Le hicieron "encerrona" en reunión, la obligaron a renunciar y la amenazaron con que perdería el título: Deberán pagarle $16 millones
La historia se remonta a agosto de 2024, cuando una técnica en enfermería con más de once años de antigüedad fue citada a una reunión con sus jefaturas en su lugar de trabajo.
Según se puede apreciar en el fallo judicial, no se trató de una conversación regular, sino de una verdadera "encerrona": la trabajadora fue llevada a una oficina, con la puerta cerrada, y enfrentada simultáneamente por varias personas del equipo directivo y de recursos humanos.
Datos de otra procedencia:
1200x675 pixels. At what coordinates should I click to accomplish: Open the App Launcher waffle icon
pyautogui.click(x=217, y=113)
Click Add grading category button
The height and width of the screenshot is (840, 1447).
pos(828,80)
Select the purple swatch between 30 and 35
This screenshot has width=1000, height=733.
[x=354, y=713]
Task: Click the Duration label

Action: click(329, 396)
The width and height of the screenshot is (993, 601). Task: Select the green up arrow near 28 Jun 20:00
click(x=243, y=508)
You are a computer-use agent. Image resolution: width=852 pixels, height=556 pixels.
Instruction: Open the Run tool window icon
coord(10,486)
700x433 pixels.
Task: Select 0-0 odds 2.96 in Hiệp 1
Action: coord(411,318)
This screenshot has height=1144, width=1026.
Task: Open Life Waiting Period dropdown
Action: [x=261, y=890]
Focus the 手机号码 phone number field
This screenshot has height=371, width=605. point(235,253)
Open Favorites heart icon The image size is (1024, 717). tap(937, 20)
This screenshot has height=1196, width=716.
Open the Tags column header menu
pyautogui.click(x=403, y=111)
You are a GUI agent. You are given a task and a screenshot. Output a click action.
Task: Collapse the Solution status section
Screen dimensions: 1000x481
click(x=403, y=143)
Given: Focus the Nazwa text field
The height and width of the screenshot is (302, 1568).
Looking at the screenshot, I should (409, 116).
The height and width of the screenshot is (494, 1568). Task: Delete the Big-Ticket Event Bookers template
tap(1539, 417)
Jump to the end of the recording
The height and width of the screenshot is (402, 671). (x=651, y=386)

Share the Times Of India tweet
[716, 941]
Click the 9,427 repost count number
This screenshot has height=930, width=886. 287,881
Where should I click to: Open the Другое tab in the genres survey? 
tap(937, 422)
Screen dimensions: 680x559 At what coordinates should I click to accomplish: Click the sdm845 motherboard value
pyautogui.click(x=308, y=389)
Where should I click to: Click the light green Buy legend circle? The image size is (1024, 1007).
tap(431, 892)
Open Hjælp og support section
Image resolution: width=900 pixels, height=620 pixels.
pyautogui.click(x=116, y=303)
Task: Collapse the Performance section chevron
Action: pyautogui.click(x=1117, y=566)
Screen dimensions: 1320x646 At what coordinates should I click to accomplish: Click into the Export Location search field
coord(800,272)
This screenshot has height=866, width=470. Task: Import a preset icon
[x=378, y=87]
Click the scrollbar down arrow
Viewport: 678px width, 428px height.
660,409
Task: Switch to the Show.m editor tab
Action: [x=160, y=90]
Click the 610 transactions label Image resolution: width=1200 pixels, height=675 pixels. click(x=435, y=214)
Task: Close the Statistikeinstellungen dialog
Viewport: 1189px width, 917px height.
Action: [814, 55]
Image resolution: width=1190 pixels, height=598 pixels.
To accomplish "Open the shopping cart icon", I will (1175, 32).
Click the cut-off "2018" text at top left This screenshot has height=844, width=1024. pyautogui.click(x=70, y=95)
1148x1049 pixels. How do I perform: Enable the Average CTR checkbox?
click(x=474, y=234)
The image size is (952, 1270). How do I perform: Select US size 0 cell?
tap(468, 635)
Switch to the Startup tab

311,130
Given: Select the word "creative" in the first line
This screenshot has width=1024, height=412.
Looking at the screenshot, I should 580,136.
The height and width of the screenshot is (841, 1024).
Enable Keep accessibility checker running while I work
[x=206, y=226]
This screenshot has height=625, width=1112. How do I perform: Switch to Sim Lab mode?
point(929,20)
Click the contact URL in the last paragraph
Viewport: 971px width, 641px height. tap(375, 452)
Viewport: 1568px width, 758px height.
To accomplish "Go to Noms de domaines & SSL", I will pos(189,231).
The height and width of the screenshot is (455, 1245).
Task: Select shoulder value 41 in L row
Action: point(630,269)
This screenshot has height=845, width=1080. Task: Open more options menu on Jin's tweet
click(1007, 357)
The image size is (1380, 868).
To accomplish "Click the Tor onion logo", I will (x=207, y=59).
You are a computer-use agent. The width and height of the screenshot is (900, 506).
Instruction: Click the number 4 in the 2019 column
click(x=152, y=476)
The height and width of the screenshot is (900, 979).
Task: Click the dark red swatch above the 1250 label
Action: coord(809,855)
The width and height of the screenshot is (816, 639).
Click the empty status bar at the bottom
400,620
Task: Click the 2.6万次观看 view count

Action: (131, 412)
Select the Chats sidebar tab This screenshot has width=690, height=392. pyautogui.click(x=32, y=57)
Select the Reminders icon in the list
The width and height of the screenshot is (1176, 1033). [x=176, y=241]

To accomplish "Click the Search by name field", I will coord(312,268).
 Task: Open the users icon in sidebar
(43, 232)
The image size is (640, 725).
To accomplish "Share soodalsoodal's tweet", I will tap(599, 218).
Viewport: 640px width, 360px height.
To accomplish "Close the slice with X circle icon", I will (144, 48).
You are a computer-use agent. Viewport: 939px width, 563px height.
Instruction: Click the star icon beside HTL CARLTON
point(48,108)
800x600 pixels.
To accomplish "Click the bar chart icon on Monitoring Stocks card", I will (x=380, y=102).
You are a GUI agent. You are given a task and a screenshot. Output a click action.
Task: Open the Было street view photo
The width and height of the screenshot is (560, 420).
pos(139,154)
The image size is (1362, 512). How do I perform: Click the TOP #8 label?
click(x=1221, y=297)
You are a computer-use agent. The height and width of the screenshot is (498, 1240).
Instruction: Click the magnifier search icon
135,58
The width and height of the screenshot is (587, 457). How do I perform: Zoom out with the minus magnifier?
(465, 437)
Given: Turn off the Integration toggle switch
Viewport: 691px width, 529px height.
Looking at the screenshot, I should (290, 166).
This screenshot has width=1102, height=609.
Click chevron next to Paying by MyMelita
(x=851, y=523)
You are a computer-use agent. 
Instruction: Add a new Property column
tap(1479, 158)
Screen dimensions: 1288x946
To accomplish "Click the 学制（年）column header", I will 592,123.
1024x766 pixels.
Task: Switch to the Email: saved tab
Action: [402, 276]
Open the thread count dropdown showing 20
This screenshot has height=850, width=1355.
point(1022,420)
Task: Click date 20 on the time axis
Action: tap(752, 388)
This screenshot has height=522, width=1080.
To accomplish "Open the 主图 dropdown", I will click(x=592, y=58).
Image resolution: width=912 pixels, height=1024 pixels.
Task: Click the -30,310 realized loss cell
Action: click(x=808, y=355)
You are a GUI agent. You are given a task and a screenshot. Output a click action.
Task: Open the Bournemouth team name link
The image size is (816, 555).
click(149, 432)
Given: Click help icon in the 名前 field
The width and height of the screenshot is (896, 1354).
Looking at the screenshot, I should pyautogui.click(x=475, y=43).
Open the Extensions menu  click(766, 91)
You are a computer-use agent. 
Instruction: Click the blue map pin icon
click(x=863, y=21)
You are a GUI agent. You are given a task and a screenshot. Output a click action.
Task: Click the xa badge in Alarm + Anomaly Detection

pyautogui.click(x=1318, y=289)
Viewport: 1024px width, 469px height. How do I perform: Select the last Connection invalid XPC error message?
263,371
En ese encuentro se le imputó un hecho grave relacionado con una receta médica y, de acuerdo con los testimonios valorados por el tribunal, se le advirtió que podía ser denunciada, perder su título profesional y quedar imposibilitada de seguir trabajando en el rubro.
Bajo ese escenario, se le indicó que lo “mejor” era que presentara su renuncia de inmediato. Minutos después, aún dentro de las dependencias de la empresa, ingresó una renuncia electrónica a través del portal de la Dirección del Trabajo.
El proceso judicial permitió reconstruir lo ocurrido tras esa reunión. Testigos relataron que la trabajadora salió en estado de shock, con evidentes afectaciones físicas y emocionales, repitiendo que había sido obligada a renunciar.
Para el tribunal, ese contexto fue clave: si bien la renuncia cumplía formalmente con los requisitos legales, no fue el resultado de una decisión libre y espontánea.
El caso fue analizado por el Segundo Juzgado de Letras del Trabajo de Santiago. En su sentencia, la jueza Carolina Luengo Portilla concluyó que la empleadora optó por una estrategia destinada a aparentar que el término del vínculo había sido decidido por la trabajadora, evitando así asumir la carga legal de un despido disciplinario.
El fallo señala que la presión ejercida durante la reunión configuró un vicio del consentimiento por fuerza, lo que permitió declarar la nulidad de la renuncia.
En consecuencia, el tribunal calificó los hechos como un despido injustificado y ordenó a Servicios Médicos Santa María Limitada pagar las indemnizaciones legales.
Estas ascienden a $1.400.482 por concepto de aviso previo y $15.405.302 por años de servicio, monto que incluye el recargo legal del 50%, totalizando $16.805.784, más reajustes e intereses legales.